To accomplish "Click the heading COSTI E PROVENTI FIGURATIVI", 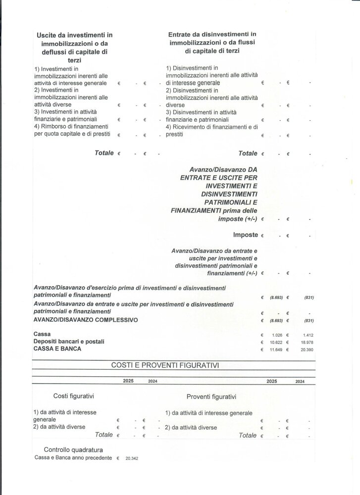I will pos(165,365).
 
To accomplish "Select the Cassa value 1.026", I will pos(276,335).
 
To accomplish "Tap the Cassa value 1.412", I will pos(309,335).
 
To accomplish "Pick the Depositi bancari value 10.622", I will pos(275,342).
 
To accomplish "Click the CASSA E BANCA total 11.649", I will pos(275,349).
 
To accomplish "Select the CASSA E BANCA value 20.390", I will pos(308,349).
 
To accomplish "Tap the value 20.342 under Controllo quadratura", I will pos(132,458).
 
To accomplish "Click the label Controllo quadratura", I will pos(73,450).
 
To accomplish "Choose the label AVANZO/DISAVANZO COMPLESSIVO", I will pos(85,320).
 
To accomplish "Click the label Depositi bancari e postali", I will pos(69,342).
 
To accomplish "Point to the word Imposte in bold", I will pos(245,235).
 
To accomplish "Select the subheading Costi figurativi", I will pos(74,396).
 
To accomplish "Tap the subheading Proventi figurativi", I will pos(211,396).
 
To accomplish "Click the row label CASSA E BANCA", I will pos(57,349).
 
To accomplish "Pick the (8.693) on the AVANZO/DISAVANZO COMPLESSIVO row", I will pos(275,321).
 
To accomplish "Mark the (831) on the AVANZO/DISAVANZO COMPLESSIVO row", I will pos(309,321).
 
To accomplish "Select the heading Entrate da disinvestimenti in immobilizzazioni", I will pos(211,43).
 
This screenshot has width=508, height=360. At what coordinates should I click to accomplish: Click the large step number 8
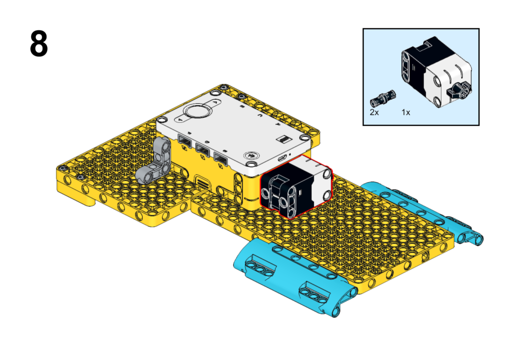point(39,44)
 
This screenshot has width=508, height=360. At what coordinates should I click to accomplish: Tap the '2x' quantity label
point(374,112)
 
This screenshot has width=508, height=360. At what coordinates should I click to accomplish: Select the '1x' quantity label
point(406,112)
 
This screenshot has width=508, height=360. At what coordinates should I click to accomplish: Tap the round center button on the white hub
point(196,111)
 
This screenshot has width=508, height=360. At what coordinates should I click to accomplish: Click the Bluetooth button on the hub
point(251,156)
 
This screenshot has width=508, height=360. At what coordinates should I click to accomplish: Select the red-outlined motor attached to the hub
point(296,186)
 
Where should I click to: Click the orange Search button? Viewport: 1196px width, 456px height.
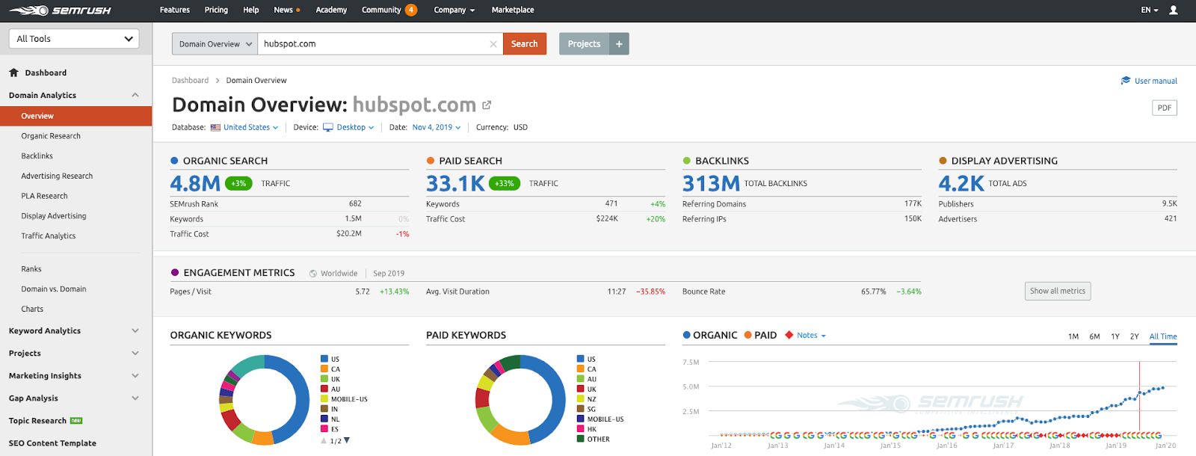pyautogui.click(x=524, y=44)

—————

## Exercise requirements
Copy the records from the line that has "the '2x' quantity label" through the line that has "point(406,112)", keeping the requests as they are. Shift every coordinate in the answers by -20.

## Correct result
This screenshot has width=508, height=360. At what coordinates should I click to accomplish: Tap the '2x' quantity label
point(354,92)
 
This screenshot has width=508, height=360. At what coordinates should I click to accomplish: Select the '1x' quantity label
point(386,92)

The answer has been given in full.